AUSTIN (KXAN) — Less than a week after the Supreme Court overturned the landmark Roe v. Wade ruling protecting federal abortion access, attention has turned to which potential rulings could be revisited next.

While Roe focused specifically on federally protected abortion access, one Supreme Court justice voiced his support of reanalyzing other landmark rulings. In a concurring opinion written by Justice Clarence Thomas, he invited future revisits to Griswold v. Connecticut, Lawrence v. Texas and Obergefell v. Hodges, which granted protections for contraception access, same-sex intercourse and same-sex marriages.

“He has a very distinctive view of the narrowness of those interests, a view which is not shared by his colleagues,” said Lawrence Sager, a professor at the University of Texas School of Law. “I think other liberty interests, like contraceptives and same-sex marriage, are in serious jeopardy.”

However, with Thomas’ opinion comes room for nuance, Sager said, as he was the only justice to sign off on his concurring opinion. None of the justice who sided with the majority opinion to overturn Roe’s ruling signed their agreement on Thomas’ concurring view.

What sort of precedent could Roe’s overturn have on future court challenges?

While Politico’s reporting on a leaked Roe overturn draft in May minimized some of the surprise from Friday’s ruling, Sager said there is still a significant level of shock value that comes with a nearly 50-year-old precedent being overturned.

“This is a court which has been, individual justices of which had been signaling discomfort and dissatisfaction with Roe in large and small ways for decades,” he said, adding, “it’s breathtaking. You know, we have had half a century of women enjoying a certain set of judgments about their lives that seemed so settled and so important.”

Post-Roe, what other potential legal challenges could come in the future?

Four justices need to sign off to bring a case before the Supreme Court, Sager said, which would require other members of the majority to stand alongside Thomas. That doesn’t mean there won’t be suits brought at lower court levels challenging these landmark rulings on contraception and same-sex relationships, he said.

“We know there is one justice hungry for these cases, and that’s Thomas. And the world will conspire to serve up facts, situations that raise these issues,” Sager said. “I think we can be confident of that. So these cases could well come to the court, and although there is clear space for this court to draw a line between abortion rights and these other cases, there’s no guarantee that it will honor that one.”

And what is that clear line? All of these cases’ rulings link back to the 14th Amendment.

What are the links between Roe’s overturn and access to contraceptives or same-sex relationship protections?

In the Supreme Court’s overturning of Roe, Sager said the court looked at two key features: whether this federal right to an abortion was tied to history and if it was tied to history in a defined, fact-specific way.

“Instead of looking to history for basic values and for the basic scope of liberty … this majority looked distinctly and precisely to history, and it was on that basis that it found no grounds for thinking that abortion was a right contained within the due process clause of the 14th Amendment,” he said. “So now the problem is, what about these other liberty interests: the interest in contraceptives, the interest in same-sex marriage as a liberty interest?”

Contraception access and same-sex relations aren’t the only rulings rooted in the 14th Amendment. Another possible court challenge could come in form of parents’ ability to make choices in their children’s education. Those are rulings made on the basis of the due process clause, which restricts the state from depriving “any person of life, liberty, or property, without due process of law.”

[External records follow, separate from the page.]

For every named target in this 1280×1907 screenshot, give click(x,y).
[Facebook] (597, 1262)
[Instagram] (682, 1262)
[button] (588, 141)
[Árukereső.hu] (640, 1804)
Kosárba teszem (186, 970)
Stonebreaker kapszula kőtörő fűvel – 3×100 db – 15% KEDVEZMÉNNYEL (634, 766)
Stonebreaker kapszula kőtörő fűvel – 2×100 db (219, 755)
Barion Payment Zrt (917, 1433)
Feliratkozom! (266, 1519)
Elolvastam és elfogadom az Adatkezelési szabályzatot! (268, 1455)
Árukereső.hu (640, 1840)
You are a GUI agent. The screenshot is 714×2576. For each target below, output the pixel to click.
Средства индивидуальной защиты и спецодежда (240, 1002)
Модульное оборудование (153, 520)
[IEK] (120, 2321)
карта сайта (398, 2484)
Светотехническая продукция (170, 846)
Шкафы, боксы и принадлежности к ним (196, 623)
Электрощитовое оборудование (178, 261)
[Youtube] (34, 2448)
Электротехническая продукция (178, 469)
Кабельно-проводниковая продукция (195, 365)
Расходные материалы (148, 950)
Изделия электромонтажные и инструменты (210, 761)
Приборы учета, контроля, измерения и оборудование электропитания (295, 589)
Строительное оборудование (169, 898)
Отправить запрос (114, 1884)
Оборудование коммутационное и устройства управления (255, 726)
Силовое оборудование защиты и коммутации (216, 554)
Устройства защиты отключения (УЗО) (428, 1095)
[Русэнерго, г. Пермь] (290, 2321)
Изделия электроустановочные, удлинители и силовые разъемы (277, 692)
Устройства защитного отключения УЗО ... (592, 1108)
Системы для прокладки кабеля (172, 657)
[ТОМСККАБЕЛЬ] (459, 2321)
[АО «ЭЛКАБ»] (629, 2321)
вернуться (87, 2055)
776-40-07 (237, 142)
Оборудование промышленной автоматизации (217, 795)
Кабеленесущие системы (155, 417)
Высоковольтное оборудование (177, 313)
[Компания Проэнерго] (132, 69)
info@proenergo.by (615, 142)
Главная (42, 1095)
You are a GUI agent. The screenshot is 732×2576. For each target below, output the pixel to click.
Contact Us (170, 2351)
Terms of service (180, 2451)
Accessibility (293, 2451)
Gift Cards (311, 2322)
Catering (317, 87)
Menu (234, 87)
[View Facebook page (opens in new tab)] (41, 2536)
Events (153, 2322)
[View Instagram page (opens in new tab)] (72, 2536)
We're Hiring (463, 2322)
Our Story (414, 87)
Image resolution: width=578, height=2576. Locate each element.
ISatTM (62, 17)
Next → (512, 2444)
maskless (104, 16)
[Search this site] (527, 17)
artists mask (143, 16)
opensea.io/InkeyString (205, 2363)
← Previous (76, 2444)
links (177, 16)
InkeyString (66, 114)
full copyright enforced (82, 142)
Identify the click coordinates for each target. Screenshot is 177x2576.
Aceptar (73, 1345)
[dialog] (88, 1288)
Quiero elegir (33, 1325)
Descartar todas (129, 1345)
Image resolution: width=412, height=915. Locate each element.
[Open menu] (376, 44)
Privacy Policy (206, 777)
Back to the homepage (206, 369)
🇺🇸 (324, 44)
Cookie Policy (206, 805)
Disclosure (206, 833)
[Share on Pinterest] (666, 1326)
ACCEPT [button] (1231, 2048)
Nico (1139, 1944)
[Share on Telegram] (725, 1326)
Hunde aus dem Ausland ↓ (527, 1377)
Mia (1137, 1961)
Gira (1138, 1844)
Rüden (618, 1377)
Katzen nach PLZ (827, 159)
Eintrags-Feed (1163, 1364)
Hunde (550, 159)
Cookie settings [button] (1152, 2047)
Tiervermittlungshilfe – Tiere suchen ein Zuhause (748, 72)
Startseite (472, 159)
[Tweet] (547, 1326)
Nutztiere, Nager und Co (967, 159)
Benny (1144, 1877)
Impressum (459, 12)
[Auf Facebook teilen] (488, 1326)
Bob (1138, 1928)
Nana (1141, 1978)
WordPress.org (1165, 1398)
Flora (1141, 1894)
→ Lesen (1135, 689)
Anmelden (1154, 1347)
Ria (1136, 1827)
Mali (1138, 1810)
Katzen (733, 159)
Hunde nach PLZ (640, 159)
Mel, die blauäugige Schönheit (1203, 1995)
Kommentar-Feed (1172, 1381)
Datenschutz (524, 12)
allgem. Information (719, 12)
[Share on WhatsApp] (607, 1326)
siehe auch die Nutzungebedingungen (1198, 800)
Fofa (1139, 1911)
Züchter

But with Thomas’ concurring opinion, public analysis has centered on contraception and same-sex relationships and how they might relate to the present court’s stance on abortion.

With abortion, there is the viewpoint it involves taking a human life, while others believe it is a pre-human, pre-born entity. In overturning Roe, the majority argued its due process argument had a weak foundation in history.

Meanwhile, the Obergefell ruling legalizing same-sex marriage varies slightly, in that it was a two-part decision made based on the 14th Amendment’s due process and equal protection clauses. Lawrence’s ruling is also rooted in the equal protection clause, which stipulates individuals can choose who they can be sexually active with and what acts they can perform.

“All of that is, to some degree, in jeopardy along with Obergefell,” he said.